#### [Text provided]
The main conflicting points involving forensic science in Swearingen’s case are Trotter’s time of death, the matching of pantyhose and blood flecks found with her fingernail scrapings. The courts have long looked into the issues, sending Swearingen’s case back for reexamination several times and cancelling five previously-scheduled execution dates.

Swearingen brought forward multiple forensic experts who contested the state’s theory that Trotter was killed on the day she went missing after being seen with Swearingen, 25 days before her body was found — including the original medical examiner who said as much at trial. They instead said her body was decomposed to the point she would only have been dead for about two weeks. Blackburn said those expert statements don’t stand up to scrutiny, and that other factors, like the temperature and her body shape, needed to be taken into consideration. He said the temperature was below 30 degrees for 12 of the days she was missing.

Most recently, Swearingen has filed appeals relating to the pantyhose and blood flecks, bringing forward new letters the Texas Department of Public Safety crime lab director sent to his attorneys in the last month. Swearingen argued the letters contradict testimony from trial that led to jurors convicting him in Trotter’s murder.

Brady Mills with DPS wrote in a July letter that, if the DPS criminalist at trial were to testify today, she would still report that the two pieces of pantyhose found in Swearingen’s home and on Trotter’s neck were once connected, but she would exclude the statement she made in 2000 that they were a match “to the exclusion of all others” because the agency’s terminology has changed and that association is no longer made.

Rytting said the pantyhose matching is an example of “quackery,” and said the pieces did not match at first but were “pushed and pulled” until they did. Blackburn emphasized though that Mills’ letter didn’t contradict the original testimony, and said the 2 pieces of fabric were an easy match.

“No reasonable person would believe that they did not come from the same pair of pantyhose,” he said.

A second letter from Mills, however, stated a DPS witness should have given a “more appropriate answer” regarding blood flecks found on Trotter’s fingernails after they were submitted to the agency. The lab analyst at trial said the blood, which Blackburn said amounted to a the size of a pinpoint, possibly came from contamination in the lab — not the crime scene. She said this was because the brighter color and composition of the blood indicated it was from after her death.

#### [Questions to answer]
1 – According to the passage on the forensic disputes in Swearingen's case, how many previously scheduled execution dates have the courts canceled?
2 – Please carry on the passage on the forensic disputes in Swearingen's case, starting right after its final sentence.

#### [Supplied information]

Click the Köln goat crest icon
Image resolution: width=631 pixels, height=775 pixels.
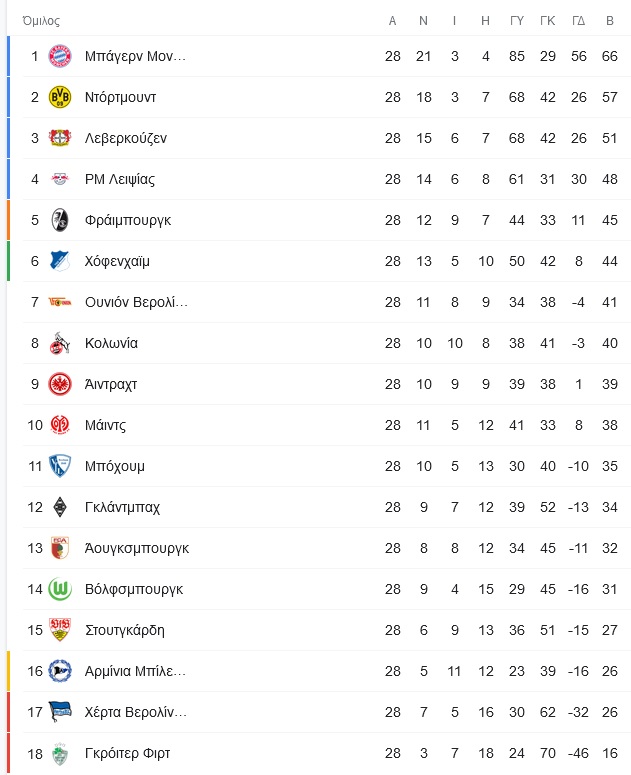[x=60, y=343]
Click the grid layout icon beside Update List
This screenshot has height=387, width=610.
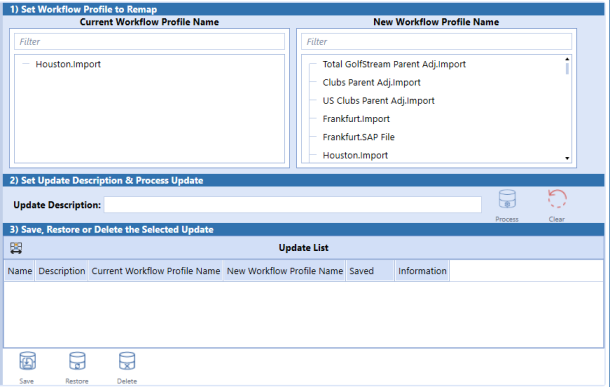pos(16,248)
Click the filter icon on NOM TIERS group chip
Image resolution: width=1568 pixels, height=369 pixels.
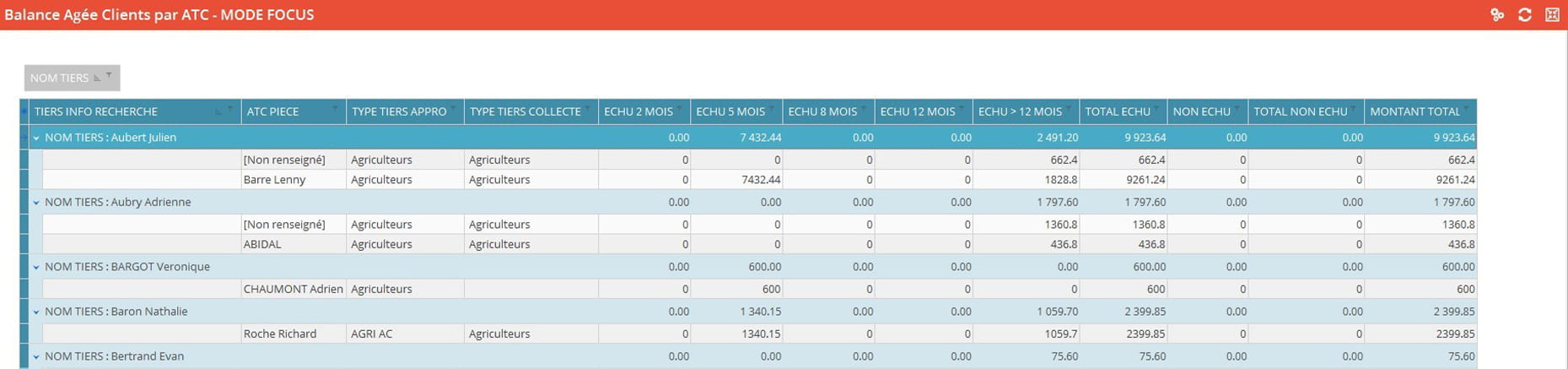[109, 76]
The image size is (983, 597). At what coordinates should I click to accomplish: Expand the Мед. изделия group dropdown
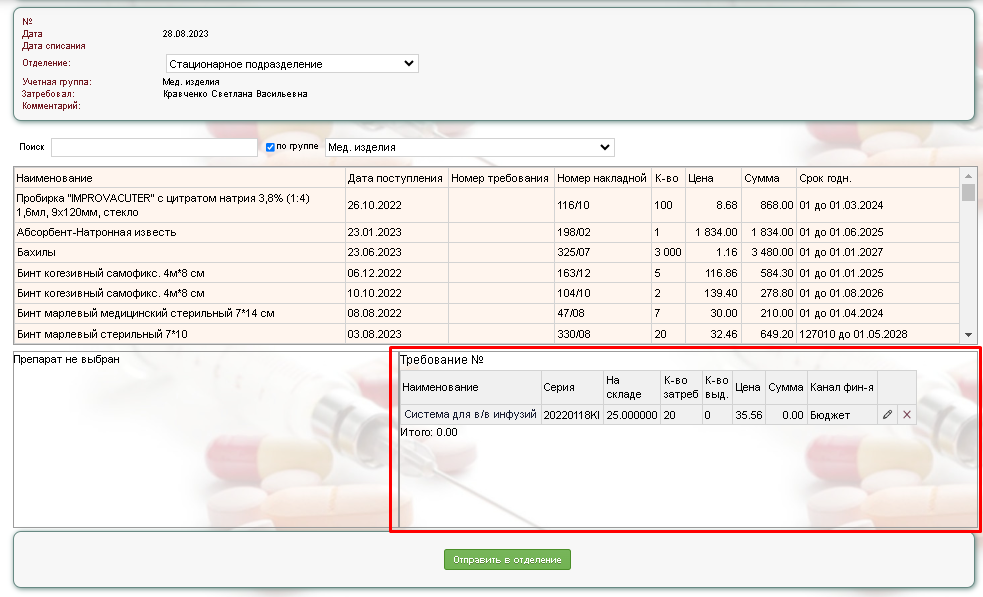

#### [Task-by-task outputs]
1 – Five.

2 –
Mills said the analyst didn’t have enough information of the collection and storage process to make that opinion, and that the blood could have come from contamination or the actual evidence.

Rytting says the blood points to another man as Trotter’s murderer, adding that witnesses came later came forward to say she had been afraid of someone else who was threatening to kill her.

The courts have all rejected the most recent appeals, with a federal appellate court on Friday nodding to an earlier ruling from the Texas Court of Criminal Appeals regarding the blood flecks.

“We are not persuaded that results showing the presence of another DNA donor in the fingernail scrapings would overcome the ‘mountain of evidence’ of the [Swearingen’s] guilt…” wrote the Texas court in 2014. “There are many ways someone else’s DNA could have ended up in the victim’s fingernails.”

Swearingen also filed a last-minute appeal in federal court arguing against Texas’ lethal injection methods, asking for testing of drugs whose expiration dates have been extended after retesting or an alternative execution method of a firing squad. That appeal was denied by the district court Tuesday.

Rytting said Tuesday he planned to file a last-minute appeal with the U.S. Supreme Court regarding the DPS letters. Abbott could also issue a 30-day temporary stay on his own, though he has never done so. 11 other men are scheduled for execution in Texas through December.